Records supplied
========
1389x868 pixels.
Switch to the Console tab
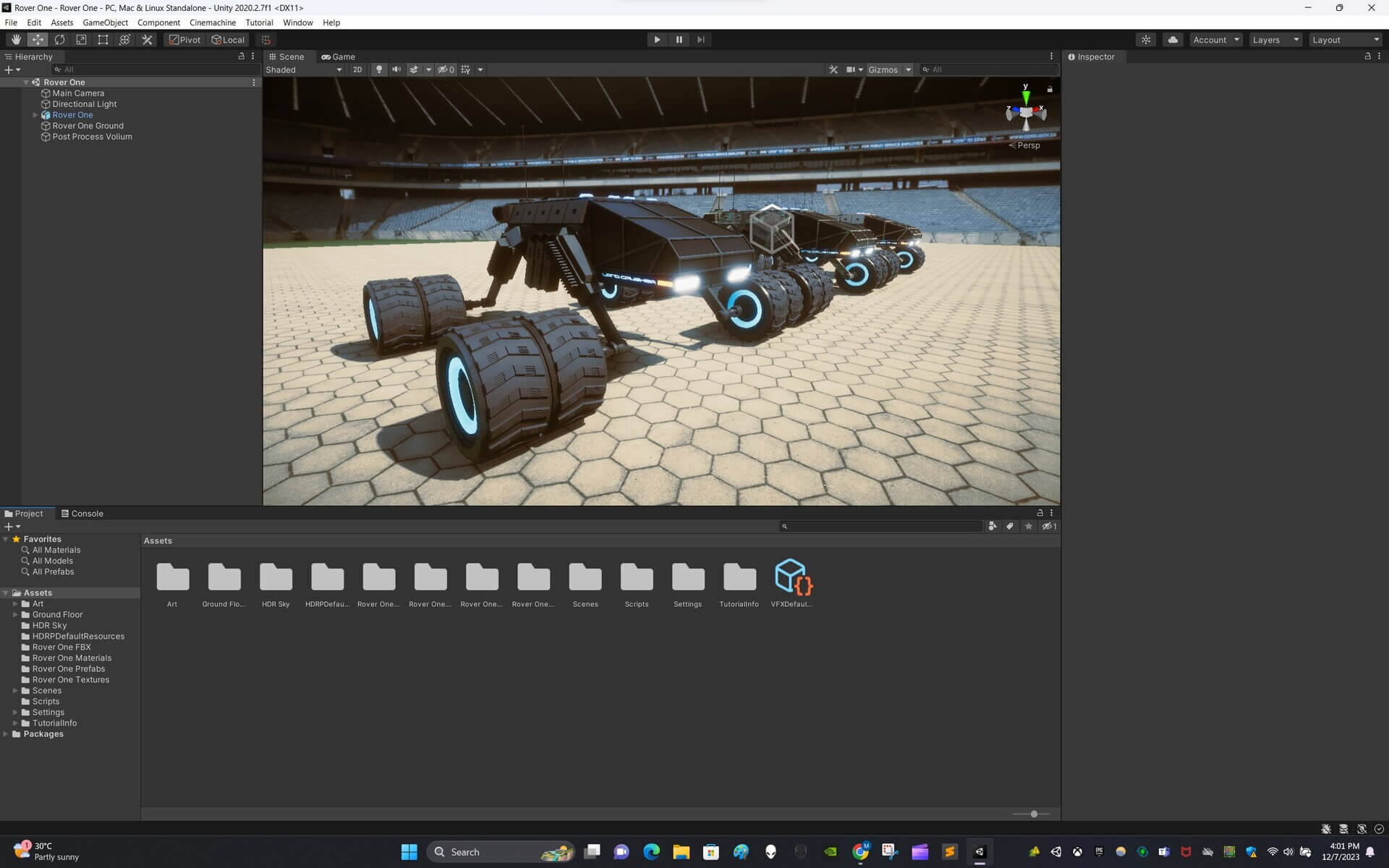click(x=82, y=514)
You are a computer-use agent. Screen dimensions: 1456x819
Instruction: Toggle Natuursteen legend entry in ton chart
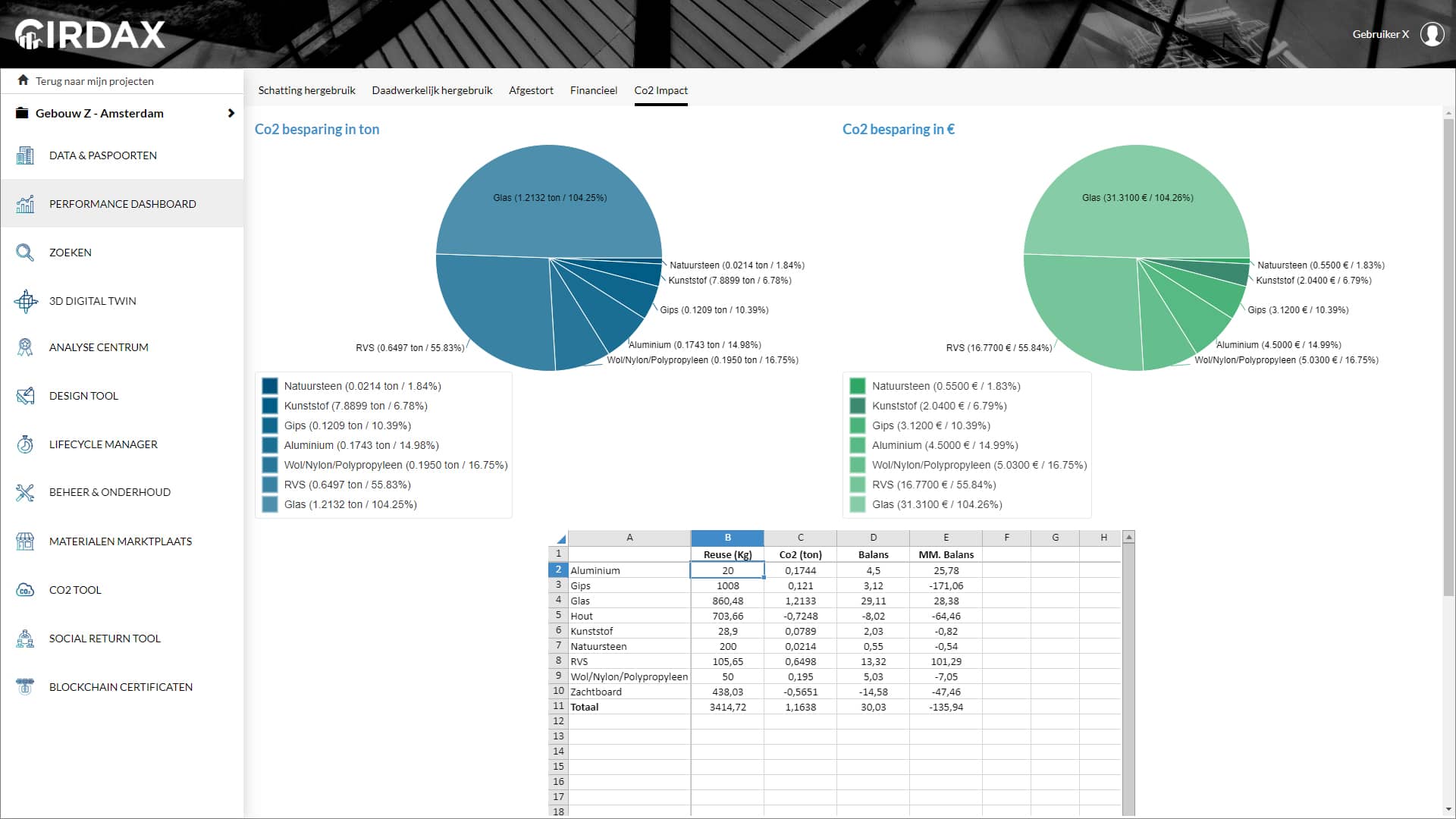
========
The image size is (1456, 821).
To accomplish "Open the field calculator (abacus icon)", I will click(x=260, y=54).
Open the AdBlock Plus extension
========
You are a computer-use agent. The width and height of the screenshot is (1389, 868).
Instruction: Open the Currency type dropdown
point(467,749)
========
Directions for this task
Copy only what runs above from the line containing "1389x868 pixels." through the line containing "Instruction: Toggle Natuursteen", exactly. Leave out the pictures.

Solution to the exercise
1389x868 pixels.
Switch to the Console tab
click(x=82, y=514)
You are a computer-use agent. Screen dimensions: 1456x819
Instruction: Toggle Natuursteen legend entry in ton chart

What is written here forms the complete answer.